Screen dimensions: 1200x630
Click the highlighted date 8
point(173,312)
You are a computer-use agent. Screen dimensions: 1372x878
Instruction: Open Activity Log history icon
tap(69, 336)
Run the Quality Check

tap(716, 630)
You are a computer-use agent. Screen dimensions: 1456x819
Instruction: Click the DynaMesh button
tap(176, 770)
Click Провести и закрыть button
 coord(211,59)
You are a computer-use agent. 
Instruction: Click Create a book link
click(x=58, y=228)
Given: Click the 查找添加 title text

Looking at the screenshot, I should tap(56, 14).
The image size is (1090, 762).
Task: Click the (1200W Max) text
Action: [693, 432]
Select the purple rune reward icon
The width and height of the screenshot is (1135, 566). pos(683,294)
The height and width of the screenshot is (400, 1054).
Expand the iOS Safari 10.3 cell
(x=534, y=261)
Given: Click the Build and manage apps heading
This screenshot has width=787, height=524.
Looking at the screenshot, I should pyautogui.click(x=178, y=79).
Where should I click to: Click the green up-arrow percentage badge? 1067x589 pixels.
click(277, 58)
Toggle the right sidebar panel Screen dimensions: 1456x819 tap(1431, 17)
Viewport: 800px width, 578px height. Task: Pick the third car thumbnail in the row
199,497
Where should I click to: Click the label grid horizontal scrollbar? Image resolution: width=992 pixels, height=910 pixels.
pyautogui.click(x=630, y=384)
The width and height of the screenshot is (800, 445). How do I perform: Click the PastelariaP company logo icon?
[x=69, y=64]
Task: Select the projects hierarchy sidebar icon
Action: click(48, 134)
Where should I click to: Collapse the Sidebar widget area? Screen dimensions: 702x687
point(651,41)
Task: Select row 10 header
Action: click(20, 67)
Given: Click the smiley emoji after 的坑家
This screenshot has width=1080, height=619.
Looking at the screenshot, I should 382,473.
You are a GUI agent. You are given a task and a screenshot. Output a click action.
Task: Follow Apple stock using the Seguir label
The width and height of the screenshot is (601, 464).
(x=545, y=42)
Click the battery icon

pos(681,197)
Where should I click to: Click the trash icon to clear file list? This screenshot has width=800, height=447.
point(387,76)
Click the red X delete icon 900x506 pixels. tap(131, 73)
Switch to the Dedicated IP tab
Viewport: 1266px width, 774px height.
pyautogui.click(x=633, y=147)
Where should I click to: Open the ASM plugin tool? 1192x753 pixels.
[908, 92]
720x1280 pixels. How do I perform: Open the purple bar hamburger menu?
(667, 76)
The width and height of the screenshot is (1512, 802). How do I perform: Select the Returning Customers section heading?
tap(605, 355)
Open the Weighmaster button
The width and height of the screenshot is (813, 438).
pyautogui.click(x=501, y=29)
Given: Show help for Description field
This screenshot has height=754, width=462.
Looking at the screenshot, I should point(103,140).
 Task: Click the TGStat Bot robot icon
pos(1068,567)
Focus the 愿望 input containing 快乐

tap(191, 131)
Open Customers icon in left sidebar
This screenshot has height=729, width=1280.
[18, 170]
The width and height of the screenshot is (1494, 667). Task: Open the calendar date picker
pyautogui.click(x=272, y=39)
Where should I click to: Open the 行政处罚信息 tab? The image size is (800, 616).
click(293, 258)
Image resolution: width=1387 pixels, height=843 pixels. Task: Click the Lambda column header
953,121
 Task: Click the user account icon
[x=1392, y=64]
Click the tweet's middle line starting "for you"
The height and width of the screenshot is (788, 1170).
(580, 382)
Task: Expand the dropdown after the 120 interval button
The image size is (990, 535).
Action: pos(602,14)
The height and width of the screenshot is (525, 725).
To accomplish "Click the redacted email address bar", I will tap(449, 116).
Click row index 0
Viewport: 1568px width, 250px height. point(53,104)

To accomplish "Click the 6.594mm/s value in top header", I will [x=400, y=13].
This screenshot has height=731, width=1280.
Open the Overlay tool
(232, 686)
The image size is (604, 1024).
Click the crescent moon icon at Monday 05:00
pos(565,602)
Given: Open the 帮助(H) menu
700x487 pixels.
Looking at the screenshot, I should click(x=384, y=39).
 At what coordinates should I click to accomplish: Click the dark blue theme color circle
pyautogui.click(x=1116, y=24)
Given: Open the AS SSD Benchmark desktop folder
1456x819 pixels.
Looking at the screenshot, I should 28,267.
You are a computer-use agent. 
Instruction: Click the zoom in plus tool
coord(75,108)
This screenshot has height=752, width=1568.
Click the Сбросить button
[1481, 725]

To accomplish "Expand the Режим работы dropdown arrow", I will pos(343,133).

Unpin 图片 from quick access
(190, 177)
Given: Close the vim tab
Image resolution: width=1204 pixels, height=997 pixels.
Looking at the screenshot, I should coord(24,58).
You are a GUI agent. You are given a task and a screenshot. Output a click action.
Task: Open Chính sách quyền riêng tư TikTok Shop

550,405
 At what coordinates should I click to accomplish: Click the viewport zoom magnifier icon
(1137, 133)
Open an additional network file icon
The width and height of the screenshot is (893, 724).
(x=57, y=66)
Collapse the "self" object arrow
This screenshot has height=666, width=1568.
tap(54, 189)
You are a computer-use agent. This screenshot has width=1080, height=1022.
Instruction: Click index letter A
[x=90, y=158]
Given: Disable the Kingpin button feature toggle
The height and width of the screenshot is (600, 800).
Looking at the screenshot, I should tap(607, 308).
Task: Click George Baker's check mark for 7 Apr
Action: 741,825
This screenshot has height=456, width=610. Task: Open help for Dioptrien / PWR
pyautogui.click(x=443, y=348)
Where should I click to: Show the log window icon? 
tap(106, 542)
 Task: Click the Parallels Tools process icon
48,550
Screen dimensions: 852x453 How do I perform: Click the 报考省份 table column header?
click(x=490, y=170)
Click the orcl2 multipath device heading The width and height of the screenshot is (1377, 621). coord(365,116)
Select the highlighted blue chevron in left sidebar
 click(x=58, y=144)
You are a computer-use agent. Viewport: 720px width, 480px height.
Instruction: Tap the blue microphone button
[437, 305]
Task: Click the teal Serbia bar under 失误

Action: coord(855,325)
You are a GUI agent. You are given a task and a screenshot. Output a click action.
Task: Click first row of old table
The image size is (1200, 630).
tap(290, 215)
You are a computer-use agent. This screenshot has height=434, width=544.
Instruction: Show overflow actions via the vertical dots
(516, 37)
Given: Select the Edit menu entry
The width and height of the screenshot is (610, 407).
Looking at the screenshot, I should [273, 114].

━━━━━━━━━━

● Consigne
Recopiez toutes les lignes de la partie qui s'ouvre sur la ligne contenant "Click the tweet's" et se termine sur la ligne contenant "will tap(449, 116).", ces deux lignes comprises. Ajoutez -69 à chaque coordonnée figurant dans les réponses.

● Réponse complète
Click the tweet's middle line starting "for you"
The height and width of the screenshot is (788, 1170).
(511, 313)
Task: Expand the dropdown after the 120 interval button
The image size is (990, 535).
Action: pos(533,-55)
The height and width of the screenshot is (525, 725).
To accomplish "Click the redacted email address bar", I will tap(380, 47).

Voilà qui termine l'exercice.